BusinessThink: It certainly is a problem, and it seems that if we could get a lot more social housing then we might be on the road to a solution. But that's going to cost a lot of money. Who's going to pay for it?

Muir: That's a very big and contemporary question. There are various discussions going on around how we come up with innovative finance solutions, and the finance gap is a very big one in regard to affordable housing. One possible option that is being explored at the moment by Treasury, but also at different state and territory levels, and also by investors – so in the private sector – is social impact investing. And there's more research that needs to be done on this. Actually, the Centre for Social Impact is releasing a report on this that's been funded by AHURI [the Australian Housing and Urban Research Institute] in June this year where we've looked at what the opportunities of social impact investment are for both affordable housing policy and also homelessness in Australia. And that's a really comprehensive look – a deep dive – into this issue. But from a high level perspective, let me just explain what that means.

It basically means that we're coming up with a different model of finance, and we have a market that would include the investors, housing providers and an intermediary that falls between those. The housing providers are both people who might build the actual property assets, but can also be providers of tenancy support, for example, or other things that will help improve the outcomes for people living in affordable or social or community housing.

So what that would look like is that it wouldn't just be reliant on government on its own to fund affordable housing but rather, [considering] how you bring in an investment market to make sure you have both a financial return, but very importantly a social return. And it means that we need to come up with an opportunity to have different layers of finance models. So if you're an investor who has a strong social conscience, if you're an investment fund or an institution that wants to diversify your investments and have some of those having a social benefit, you might want to make a decision to invest in social or affordable housing. And maybe as a result of that, you might decide that you're willing to take a slightly lower percentage in terms of your financial return than you otherwise would if you were just doing a finance first investment.

BusinessThink: And finally, many people may think that this doesn't really apply to them because after all, they may be graduates, they've got a nice job. And yet, with the gig economy, so many people are working in short-term employment from one job to another and it may be so easy for them to not get a job and fall into unemployment.

Muir: It is a real risk, the shifting employment status of many Australians. This is particularly an issue for young people, who might have less of a capital base, for example.
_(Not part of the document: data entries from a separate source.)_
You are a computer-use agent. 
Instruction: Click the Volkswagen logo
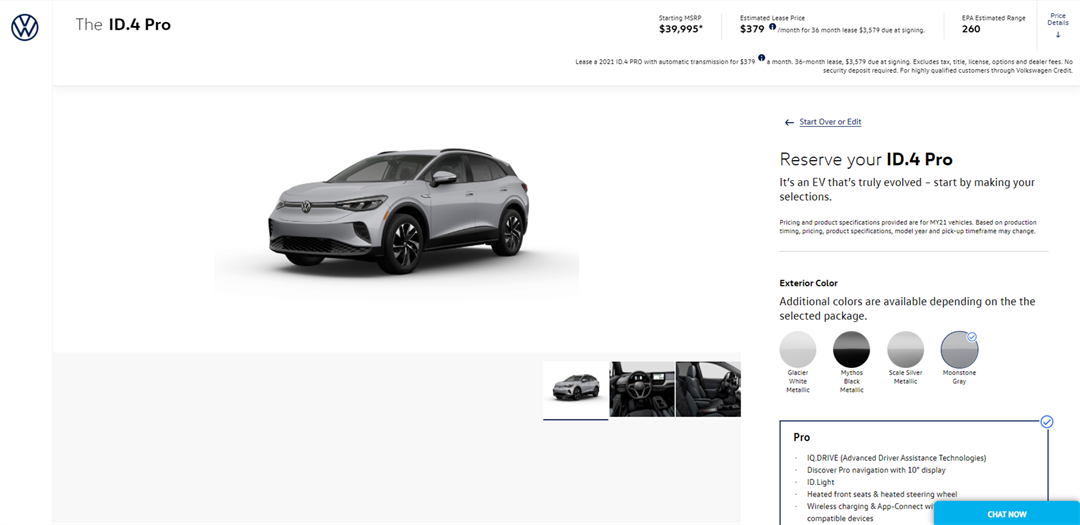click(x=25, y=28)
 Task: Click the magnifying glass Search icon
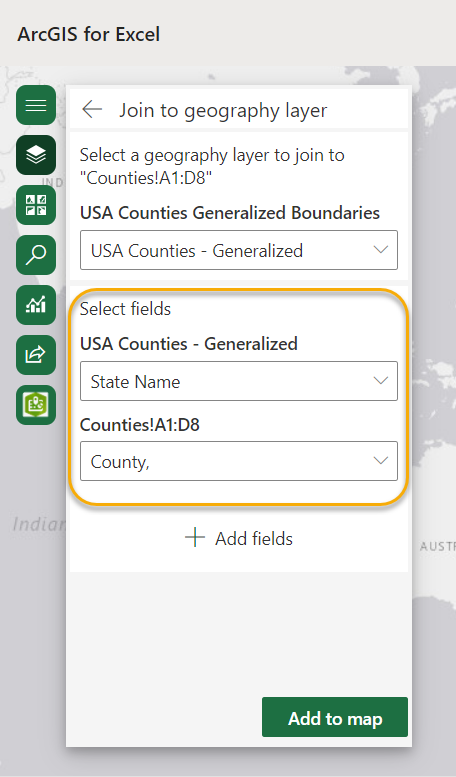click(x=36, y=255)
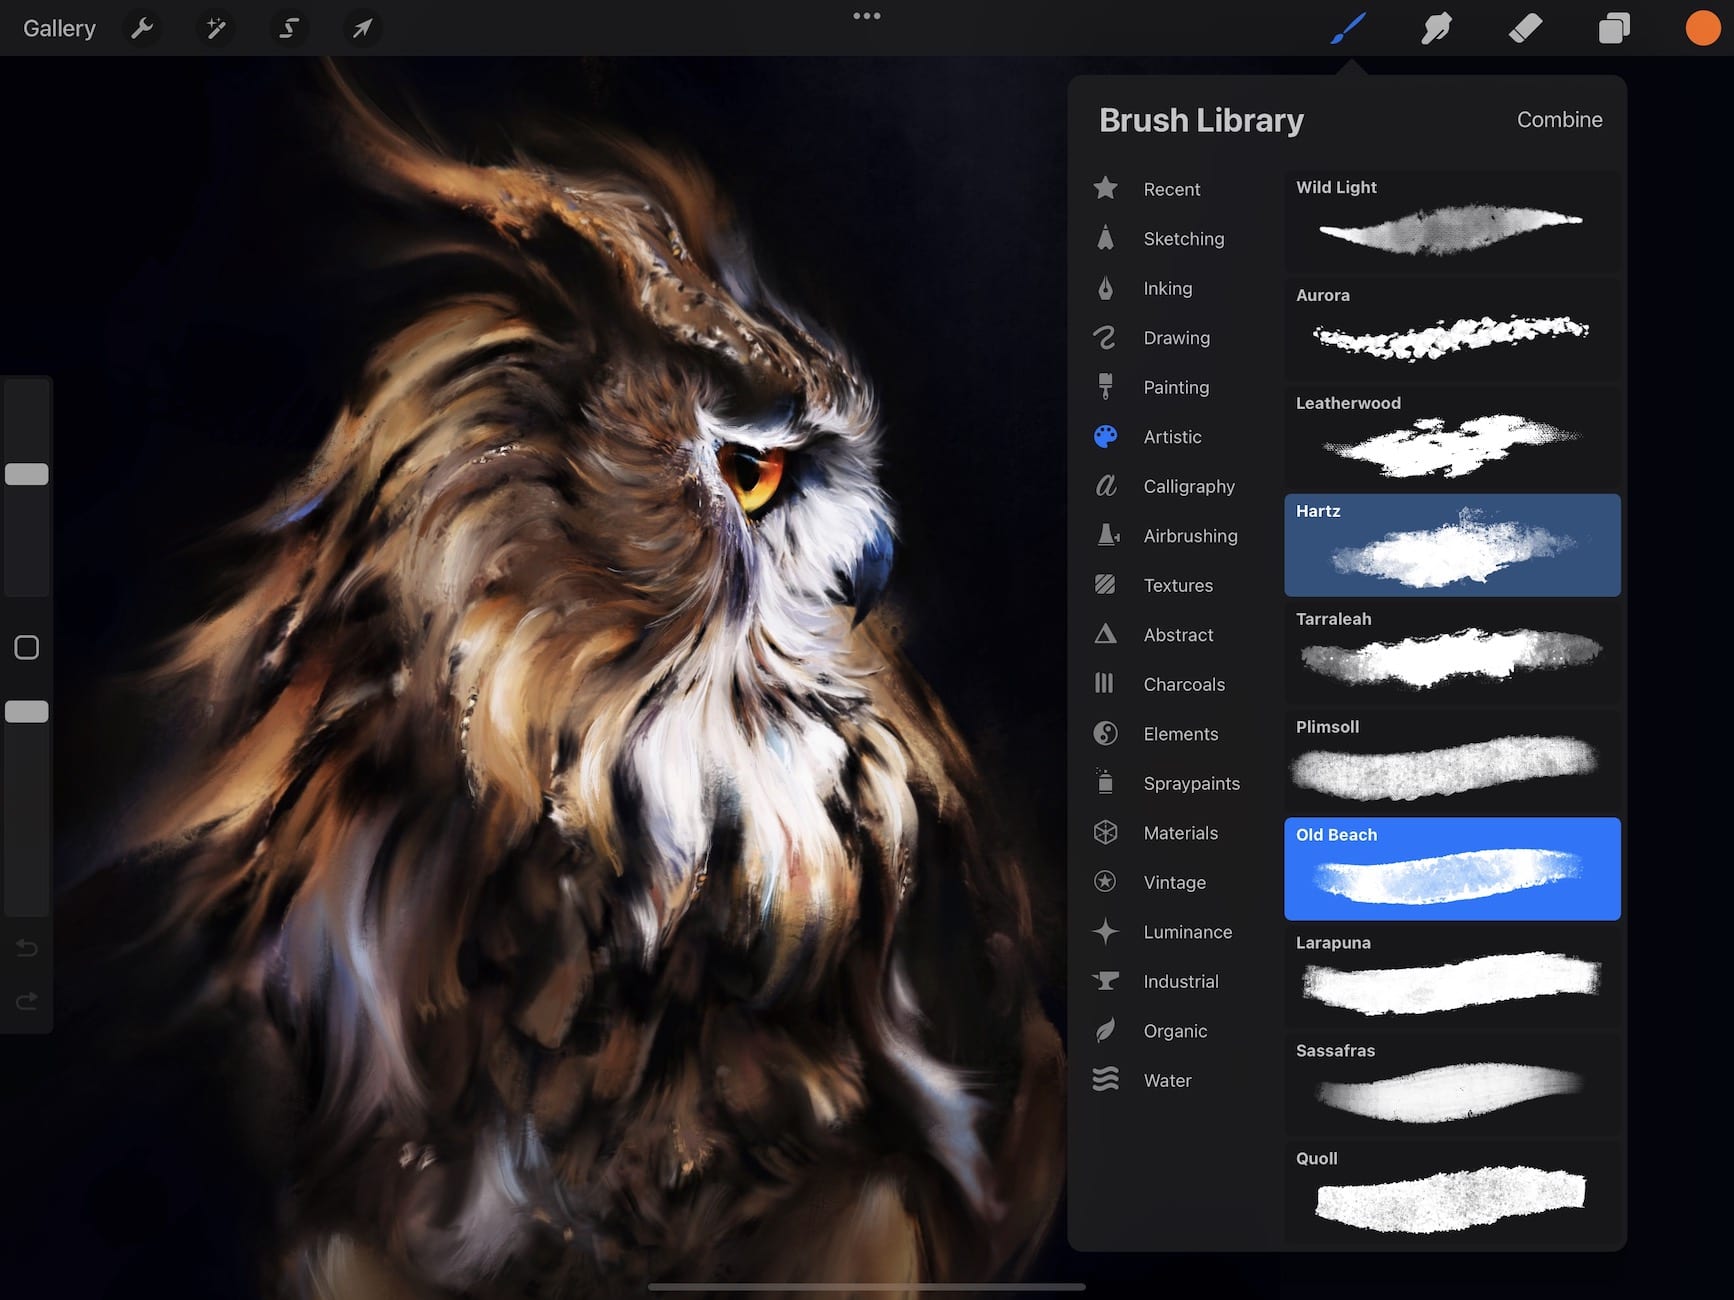Tap the sidebar modify button
This screenshot has width=1734, height=1300.
pyautogui.click(x=27, y=647)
But we also saw with the global financial crisis how easy it was for people who had very established and high incomes to fall into serious financial stress as a result of employment changes.

I mean, not only are we seeing more precarious employment – the shorter-term contracts – we're also seeing more underemployment. And what that means is basically people want to work more hours but they're being employed for less. So you're available, and you want to work, and we see this particularly for young people, which makes it actually much harder then to raise your income level to be able to meet the demands of how you pay the rent. And how do you meet the costs of living?

If we don't have adequate support systems in place, and we don't have an adequate supply of affordable housing, what happens if you lose your job? What happens if you lose your stable income support? What happens if you're like one in six Australians who don't have $2000 in an emergency?